- [To do]:
Update the material below by replacing "GUI agent" with "GUI assistant" everywhere it appears, and reproduce all other lines unchanged.
Input rows start
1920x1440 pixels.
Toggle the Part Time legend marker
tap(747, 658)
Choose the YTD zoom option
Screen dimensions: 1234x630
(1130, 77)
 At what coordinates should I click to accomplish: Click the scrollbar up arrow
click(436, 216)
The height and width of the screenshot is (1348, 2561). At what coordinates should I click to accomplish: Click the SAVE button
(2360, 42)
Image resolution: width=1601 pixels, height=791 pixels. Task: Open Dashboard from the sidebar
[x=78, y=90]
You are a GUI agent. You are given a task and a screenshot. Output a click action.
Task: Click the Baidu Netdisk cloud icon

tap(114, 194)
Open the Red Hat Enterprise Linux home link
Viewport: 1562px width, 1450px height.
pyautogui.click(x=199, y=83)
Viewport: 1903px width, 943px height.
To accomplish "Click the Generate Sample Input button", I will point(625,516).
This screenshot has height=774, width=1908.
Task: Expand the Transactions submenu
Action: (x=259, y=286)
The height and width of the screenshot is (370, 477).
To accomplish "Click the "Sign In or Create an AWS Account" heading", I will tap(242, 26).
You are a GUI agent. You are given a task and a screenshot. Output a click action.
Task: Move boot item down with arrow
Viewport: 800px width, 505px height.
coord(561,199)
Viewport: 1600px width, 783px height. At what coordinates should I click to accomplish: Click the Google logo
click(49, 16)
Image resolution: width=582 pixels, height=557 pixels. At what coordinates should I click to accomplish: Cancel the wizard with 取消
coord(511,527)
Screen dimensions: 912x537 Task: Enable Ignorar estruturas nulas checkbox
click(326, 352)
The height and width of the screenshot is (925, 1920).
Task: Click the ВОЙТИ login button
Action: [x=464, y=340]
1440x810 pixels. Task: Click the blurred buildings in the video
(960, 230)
Input rows end
- [Task solution]:
1920x1440 pixels.
Toggle the Part Time legend marker
tap(747, 658)
Choose the YTD zoom option
Screen dimensions: 1234x630
(1130, 77)
 At what coordinates should I click to accomplish: Click the scrollbar up arrow
click(436, 216)
The height and width of the screenshot is (1348, 2561). At what coordinates should I click to accomplish: Click the SAVE button
(2360, 42)
Image resolution: width=1601 pixels, height=791 pixels. Task: Open Dashboard from the sidebar
[x=78, y=90]
You are a GUI assistant. You are given a task and a screenshot. Output a click action.
Task: Click the Baidu Netdisk cloud icon

tap(114, 194)
Open the Red Hat Enterprise Linux home link
Viewport: 1562px width, 1450px height.
pyautogui.click(x=199, y=83)
Viewport: 1903px width, 943px height.
To accomplish "Click the Generate Sample Input button", I will point(625,516).
This screenshot has height=774, width=1908.
Task: Expand the Transactions submenu
Action: (x=259, y=286)
The height and width of the screenshot is (370, 477).
To accomplish "Click the "Sign In or Create an AWS Account" heading", I will tap(242, 26).
You are a GUI assistant. You are given a task and a screenshot. Output a click action.
Task: Move boot item down with arrow
Viewport: 800px width, 505px height.
coord(561,199)
Viewport: 1600px width, 783px height. At what coordinates should I click to accomplish: Click the Google logo
click(49, 16)
Image resolution: width=582 pixels, height=557 pixels. At what coordinates should I click to accomplish: Cancel the wizard with 取消
coord(511,527)
Screen dimensions: 912x537 Task: Enable Ignorar estruturas nulas checkbox
click(326, 352)
The height and width of the screenshot is (925, 1920).
Task: Click the ВОЙТИ login button
Action: [x=464, y=340]
1440x810 pixels. Task: Click the blurred buildings in the video
(960, 230)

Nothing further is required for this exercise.